BPNT Menuai Sorotan, Pemkab Berikan Solusi
Bupati Rembang, Abdul Hafidz mengisi talkshow “Halo Bupati”.
Bupati Rembang, Abdul Hafidz mengisi talkshow “Halo Bupati”.

Rembang – Program bantuan pangan non tunai (BPNT) sebagai pengganti Raskin menuai sorotan masyarakat, karena cukup banyak data penerima yang dianggap tidak tepat sasaran.

Saat talkshow “Halo Bupati” di Radio R2B, Senin malam (05 November 2018), Lamijan, seorang warga Desa Kedungasem, Kecamatan Sumber menyatakan di kampungnya ada keluarga kaya, tapi masih mendapatkan bantuan pangan non tunai. Ia mendesak agar bantuan tidak tepat sasaran dicabut saja, kemudian dialihkan kepada keluarga miskin yang lebih berhak.

“Di sini yang keluarga punya motor, rumah bagus, malah dapat bantuan. Sedangkan yang miskin kok nggak dapet. Kalau ini dibiarkan kan rawan. Nggak banyak memang, tapi ada, “ kata Lamijan.

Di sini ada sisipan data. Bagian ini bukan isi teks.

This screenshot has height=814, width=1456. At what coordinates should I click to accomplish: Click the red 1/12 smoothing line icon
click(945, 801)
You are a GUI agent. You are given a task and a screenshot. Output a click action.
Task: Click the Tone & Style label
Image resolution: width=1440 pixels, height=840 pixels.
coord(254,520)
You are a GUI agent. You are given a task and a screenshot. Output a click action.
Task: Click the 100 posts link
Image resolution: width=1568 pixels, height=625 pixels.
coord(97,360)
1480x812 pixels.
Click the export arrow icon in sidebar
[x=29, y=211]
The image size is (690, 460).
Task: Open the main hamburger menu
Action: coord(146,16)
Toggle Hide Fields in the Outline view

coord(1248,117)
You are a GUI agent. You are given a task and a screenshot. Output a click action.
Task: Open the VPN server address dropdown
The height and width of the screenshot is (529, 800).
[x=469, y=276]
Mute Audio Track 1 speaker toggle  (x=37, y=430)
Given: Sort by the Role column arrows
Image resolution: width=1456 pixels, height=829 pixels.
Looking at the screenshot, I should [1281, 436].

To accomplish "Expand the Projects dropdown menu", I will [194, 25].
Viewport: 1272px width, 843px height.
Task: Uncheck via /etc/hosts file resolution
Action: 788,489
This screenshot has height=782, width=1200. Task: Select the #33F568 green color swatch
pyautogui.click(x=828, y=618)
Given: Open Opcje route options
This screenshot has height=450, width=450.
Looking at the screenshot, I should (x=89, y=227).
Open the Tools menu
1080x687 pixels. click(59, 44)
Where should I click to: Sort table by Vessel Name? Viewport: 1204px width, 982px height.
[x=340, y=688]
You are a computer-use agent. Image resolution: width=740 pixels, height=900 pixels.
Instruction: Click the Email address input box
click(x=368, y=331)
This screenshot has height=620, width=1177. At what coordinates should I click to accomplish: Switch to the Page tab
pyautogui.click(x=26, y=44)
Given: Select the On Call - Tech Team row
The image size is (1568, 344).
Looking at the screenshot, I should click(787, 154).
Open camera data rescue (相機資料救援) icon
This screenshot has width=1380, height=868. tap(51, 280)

Mendengar keluhan tersebut, Bupati Rembang, Abdul Hafidz menyatakan berdasarkan peraturan pemerintah, bagi penerima program keluarga harapan (PKH) sebanyak 39 ribuan keluarga, secara otomatis mendapatkan bantuan pangan non tunai. Yang di luar PKH, sekira 39 ribuan rentan memicu permasalahan, karena diakui ada data belum sesuai.

“Bahkan ada anak kecil dapat, kemudian serumah 3 orang dapat. Data ini kita korek semua. Makanya persoalan – persoalan yang muncul diinventarisir, “ ungkap Hafidz.

Hafidz menambahkan solusinya, kepala desa dapat mengganti penerima yang tidak tepat sasaran. Asalkan penggantinya juga terdata dalam data base kemiskinan tahun 2015 lalu. Apabila calon penggantinya belum masuk data base, tentu tidak bisa.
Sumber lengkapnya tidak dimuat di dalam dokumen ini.